** WHAT YOU ARE ASKED TO DO **
What you write must be the lines from the one holding "Where should I" through the final line of the records below, reproduced exactly, minus the pictures.

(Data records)
==============================

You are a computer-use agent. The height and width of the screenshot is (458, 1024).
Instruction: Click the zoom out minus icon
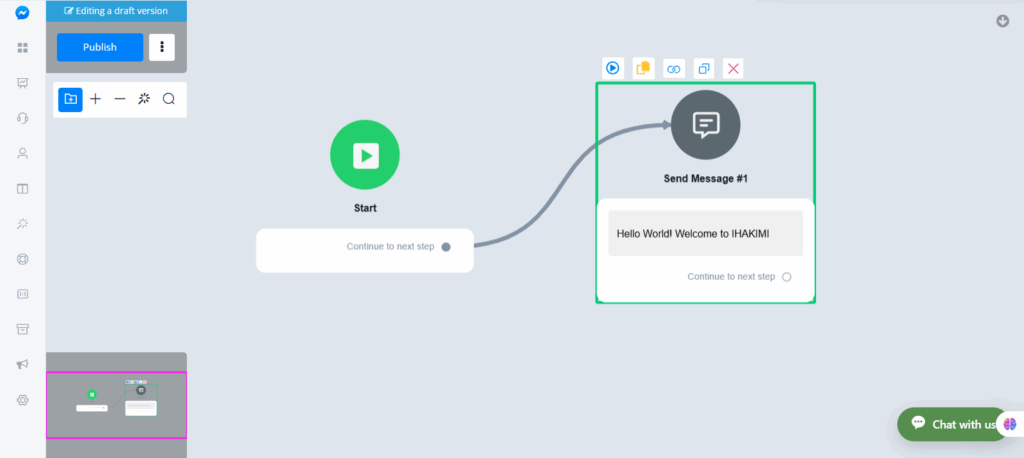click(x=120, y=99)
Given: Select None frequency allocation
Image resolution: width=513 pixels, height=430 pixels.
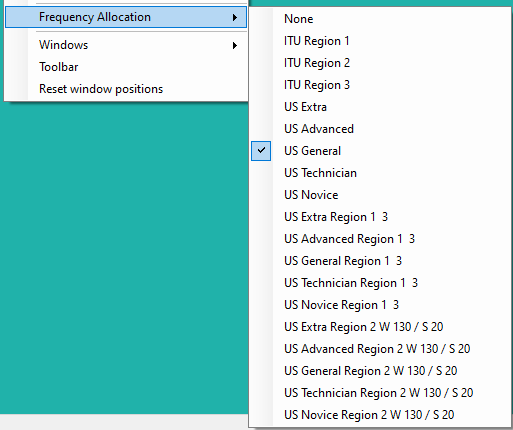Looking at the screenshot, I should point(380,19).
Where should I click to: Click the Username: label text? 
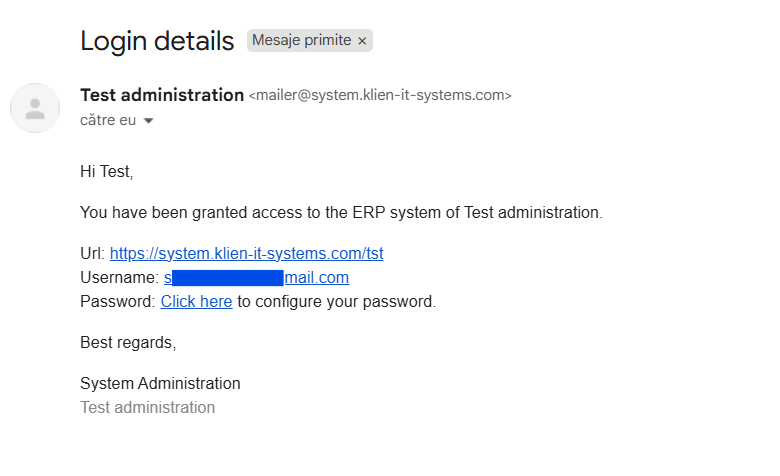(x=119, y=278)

==============================

** PROBLEM SOLUTION **
Where should I click to: Click the Username: label text? 
(x=119, y=278)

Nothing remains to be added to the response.